### STATED PROBLEM
Render each line of the data below as a string in a JSON list, one string per line, omitting blank lines and leaving out the pictures.

— START OF SUPPLIED MATERIAL —

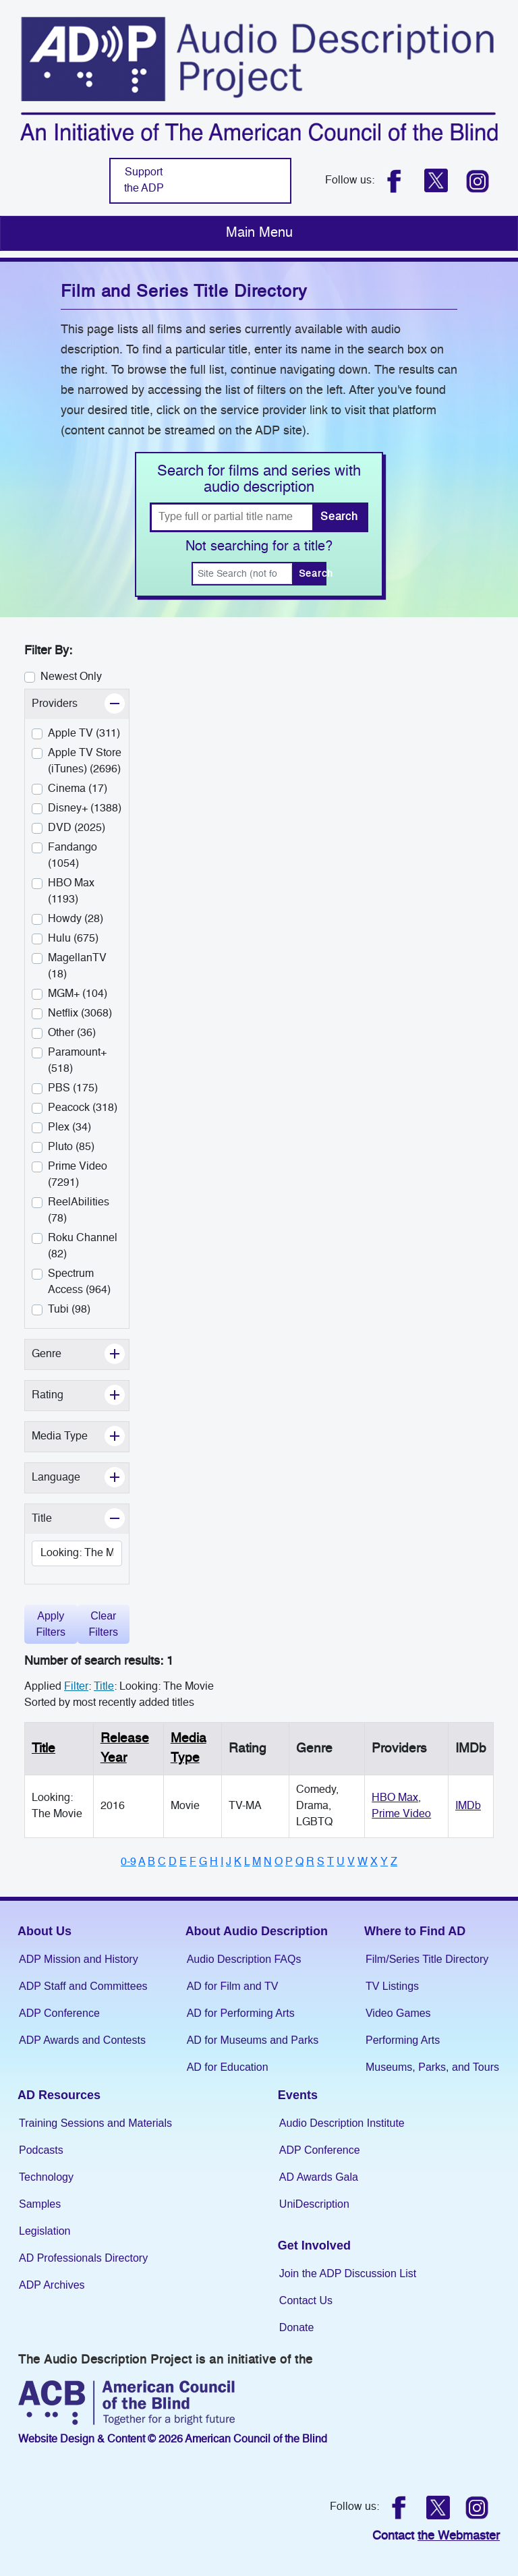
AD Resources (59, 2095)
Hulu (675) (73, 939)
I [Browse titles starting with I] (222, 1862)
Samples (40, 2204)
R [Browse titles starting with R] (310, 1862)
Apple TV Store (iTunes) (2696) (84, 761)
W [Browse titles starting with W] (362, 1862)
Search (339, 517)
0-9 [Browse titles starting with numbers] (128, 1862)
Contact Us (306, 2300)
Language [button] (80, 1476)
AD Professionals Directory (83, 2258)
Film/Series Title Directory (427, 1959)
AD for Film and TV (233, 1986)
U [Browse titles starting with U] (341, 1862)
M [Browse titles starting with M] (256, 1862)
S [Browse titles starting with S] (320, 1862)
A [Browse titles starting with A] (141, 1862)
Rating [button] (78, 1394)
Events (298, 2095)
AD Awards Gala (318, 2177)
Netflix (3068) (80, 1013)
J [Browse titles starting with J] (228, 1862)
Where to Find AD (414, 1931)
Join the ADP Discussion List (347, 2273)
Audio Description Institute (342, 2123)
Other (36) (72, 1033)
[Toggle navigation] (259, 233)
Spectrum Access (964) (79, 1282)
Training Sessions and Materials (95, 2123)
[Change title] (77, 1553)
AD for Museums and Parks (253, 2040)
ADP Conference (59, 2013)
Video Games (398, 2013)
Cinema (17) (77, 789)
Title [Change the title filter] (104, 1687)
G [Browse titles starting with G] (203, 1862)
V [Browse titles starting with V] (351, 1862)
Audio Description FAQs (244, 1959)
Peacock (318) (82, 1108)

— END OF SUPPLIED MATERIAL —

### OUTPUT BELOW
[
  "AD Resources (59, 2095)",
  "Hulu (675) (73, 939)",
  "I [Browse titles starting with I] (222, 1862)",
  "Samples (40, 2204)",
  "R [Browse titles starting with R] (310, 1862)",
  "Apple TV Store (iTunes) (2696) (84, 761)",
  "W [Browse titles starting with W] (362, 1862)",
  "Search (339, 517)",
  "0-9 [Browse titles starting with numbers] (128, 1862)",
  "Contact Us (306, 2300)",
  "Language [button] (80, 1476)",
  "AD Professionals Directory (83, 2258)",
  "Film/Series Title Directory (427, 1959)",
  "AD for Film and TV (233, 1986)",
  "U [Browse titles starting with U] (341, 1862)",
  "M [Browse titles starting with M] (256, 1862)",
  "S [Browse titles starting with S] (320, 1862)",
  "A [Browse titles starting with A] (141, 1862)",
  "Rating [button] (78, 1394)",
  "Events (298, 2095)",
  "AD Awards Gala (318, 2177)",
  "Netflix (3068) (80, 1013)",
  "J [Browse titles starting with J] (228, 1862)",
  "Where to Find AD (414, 1931)",
  "Join the ADP Discussion List (347, 2273)",
  "Audio Description Institute (342, 2123)",
  "Other (36) (72, 1033)",
  "[Toggle navigation] (259, 233)",
  "Spectrum Access (964) (79, 1282)",
  "Training Sessions and Materials (95, 2123)",
  "[Change title] (77, 1553)",
  "AD for Museums and Parks (253, 2040)",
  "ADP Conference (59, 2013)",
  "Video Games (398, 2013)",
  "Cinema (17) (77, 789)",
  "Title [Change the title filter] (104, 1687)",
  "G [Browse titles starting with G] (203, 1862)",
  "V [Browse titles starting with V] (351, 1862)",
  "Audio Description FAQs (244, 1959)",
  "Peacock (318) (82, 1108)"
]